§ Kurze Übung: Gib aus der Forendiskussion über das Sperren der Tastatur den Abschnitt von „Wie wäre es“ bis einschließlich „noch nicht ausprobiert....“ wortgetreu aus.

§ Vorliegender Text:

#####

# Tastatur sperren möglich?



## Auriale (24. Februar 2017)

*Tastatur sperren möglich?*

Hallo!

Heute bin ich von Funk auf Kabel Tastatur umgestiegen, ohne dabei ein Problem mitzubedenken.

Meine Katzen laufen bzw schlafen auch gerne mal auf der Tastatur. Meine Funk Tastatur konnte ich ja einfach auschalten und gut ist (war zwingend notwendig wenn ich Filme etc geguckt habe ^^). Nun, gibt es eine Möglichkeit, dies auch bei einer Kabel Tastatur zu machen? Ich meine jetzt nicht den Stecker ziehen, dies ist mit meinem Couchmaster ein wenig zu aufwendig. 

Eher eine Art Tastenkombination, wie fn und f7 um die Tastatur solange lahmzulegen bis man eben wieder diese kombination eintippt. 

Meine Tastatur ist übrigends eine Asus Echelon.

Freue mich über Rückmeldung

Liebe Grüße


----------



## mattinator (24. Februar 2017)

*AW: Tastatur sperren möglich?*

Wenn Du über eine Tastenkombination die Funktion der Tastatur (komplett) ausschaltest, wirst Du sie kaum mit einer Taste dieser (!) Tastatur wieder einschalten können.


----------



## Auriale (24. Februar 2017)

*AW: Tastatur sperren möglich?*

irgendwie habe ich eine solche antwort erwartet^^

also, beschreibe ich es mal anders ^^. gibt es eine möglichkeit, alle tasten der tastatur zu sperren über eine tastenkombination ala fn und f7, außer fn und f7, um sie danach wieder entsperren zu können ;P?


----------



## Adi1 (24. Februar 2017)

*AW: Tastatur sperren möglich?*

Jo, haue  sie in die Tonne ...

... und kaufe dir danach eine Neue


----------



## mattinator (25. Februar 2017)

*AW: Tastatur sperren möglich?*



Auriale schrieb:


> irgendwie habe ich eine solche antwort erwartet^^
> 
> also, beschreibe ich es mal anders ^^. gibt es eine möglichkeit, alle tasten der tastatur zu sperren über eine tastenkombination ala fn und f7, außer fn und f7, um sie danach wieder entsperren zu können ;P?


'Tschuldigung, konnte ich mir nicht verkneifen. Wenn überhaupt, wäre das über einen Tastatur-Filter realisierbar. Entweder über einen entsprechende Erweiterung des Treibers vom Hersteller oder allgemeine Filter-Programme.
Eine andere Alternative wäre, den Bildschirm über eine Tastenkombination zu sperren. Da wäre die Tastatur zwar prinzipiell noch aktiv, aber außer dem Entsperren würden alle Tasten ignoriert werden. Ich glaube nicht, dass Deine Katzen zufällig die Dreitasten-Kombination zum entsperren (<Strg><Alt><Entf>) und (!) das korrekte Passwort hinbekommen.


----------



## misttian (25. Februar 2017)

*AW: Tastatur sperren möglich?*

Wie wäre es mit einer usb-verlängerung, die du einfach dazwischen stöpselst? So könntest Du Dir die Trennstelle "greifbar" machen.
Alternativ könnte ich noch meine Derzeitige empfehlen, die das schon ab Werk besitzt:
eine seal shield washable model ssksv108de r2 (vor 3 Jahren ~50€). Sie hat einen kurzen Anschluss (ca. 10cm) und eine Verlängerung (ca. 150cm). Sie soll lt. Hersteller auch spülmaschienfest sein (ohne Chemie!!). Das habe ich aber noch nicht ausprobiert....


----------

#####

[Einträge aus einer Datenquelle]
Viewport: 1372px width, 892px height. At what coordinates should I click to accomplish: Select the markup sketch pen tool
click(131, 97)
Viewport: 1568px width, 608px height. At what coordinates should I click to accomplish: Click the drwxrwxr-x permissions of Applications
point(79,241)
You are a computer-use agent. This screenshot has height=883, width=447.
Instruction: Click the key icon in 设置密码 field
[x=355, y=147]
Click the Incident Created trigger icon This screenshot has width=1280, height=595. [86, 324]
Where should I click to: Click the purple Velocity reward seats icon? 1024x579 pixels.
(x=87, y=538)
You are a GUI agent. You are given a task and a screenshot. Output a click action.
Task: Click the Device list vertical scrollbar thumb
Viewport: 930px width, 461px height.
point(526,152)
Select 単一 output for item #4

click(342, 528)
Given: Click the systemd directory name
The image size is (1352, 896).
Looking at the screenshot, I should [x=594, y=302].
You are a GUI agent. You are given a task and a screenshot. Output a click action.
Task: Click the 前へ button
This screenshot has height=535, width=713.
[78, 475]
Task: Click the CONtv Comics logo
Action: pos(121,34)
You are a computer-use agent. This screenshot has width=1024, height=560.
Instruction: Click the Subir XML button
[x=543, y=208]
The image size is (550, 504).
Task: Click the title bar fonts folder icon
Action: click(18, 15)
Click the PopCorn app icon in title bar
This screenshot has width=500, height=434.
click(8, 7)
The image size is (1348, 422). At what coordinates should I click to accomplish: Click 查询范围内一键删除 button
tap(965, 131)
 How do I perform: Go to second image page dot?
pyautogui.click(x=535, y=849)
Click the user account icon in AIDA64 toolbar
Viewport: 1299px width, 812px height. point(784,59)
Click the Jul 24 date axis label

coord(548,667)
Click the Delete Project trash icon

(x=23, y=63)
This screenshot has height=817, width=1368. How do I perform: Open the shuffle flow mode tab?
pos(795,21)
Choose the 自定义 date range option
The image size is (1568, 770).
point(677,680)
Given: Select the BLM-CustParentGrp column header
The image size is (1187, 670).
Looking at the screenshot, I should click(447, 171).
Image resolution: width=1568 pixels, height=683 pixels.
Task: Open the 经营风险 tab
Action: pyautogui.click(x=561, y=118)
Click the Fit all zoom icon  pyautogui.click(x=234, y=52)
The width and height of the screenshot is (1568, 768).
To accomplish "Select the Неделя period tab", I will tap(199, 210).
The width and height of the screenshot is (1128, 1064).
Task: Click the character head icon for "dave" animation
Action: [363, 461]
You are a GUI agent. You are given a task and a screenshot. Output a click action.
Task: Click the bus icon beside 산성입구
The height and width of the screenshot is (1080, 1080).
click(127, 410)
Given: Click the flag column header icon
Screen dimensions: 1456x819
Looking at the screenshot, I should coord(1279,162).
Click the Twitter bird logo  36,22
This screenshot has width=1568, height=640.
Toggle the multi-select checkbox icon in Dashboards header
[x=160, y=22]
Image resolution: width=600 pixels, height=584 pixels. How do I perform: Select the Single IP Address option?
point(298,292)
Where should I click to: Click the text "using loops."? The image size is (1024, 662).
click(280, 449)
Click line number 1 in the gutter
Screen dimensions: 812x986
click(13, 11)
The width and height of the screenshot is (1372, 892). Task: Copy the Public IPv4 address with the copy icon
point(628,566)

#####

§ Die Lösung:
Wie wäre es mit einer usb-verlängerung, die du einfach dazwischen stöpselst? So könntest Du Dir die Trennstelle "greifbar" machen.
Alternativ könnte ich noch meine Derzeitige empfehlen, die das schon ab Werk besitzt:
eine seal shield washable model ssksv108de r2 (vor 3 Jahren ~50€). Sie hat einen kurzen Anschluss (ca. 10cm) und eine Verlängerung (ca. 150cm). Sie soll lt. Hersteller auch spülmaschienfest sein (ohne Chemie!!). Das habe ich aber noch nicht ausprobiert....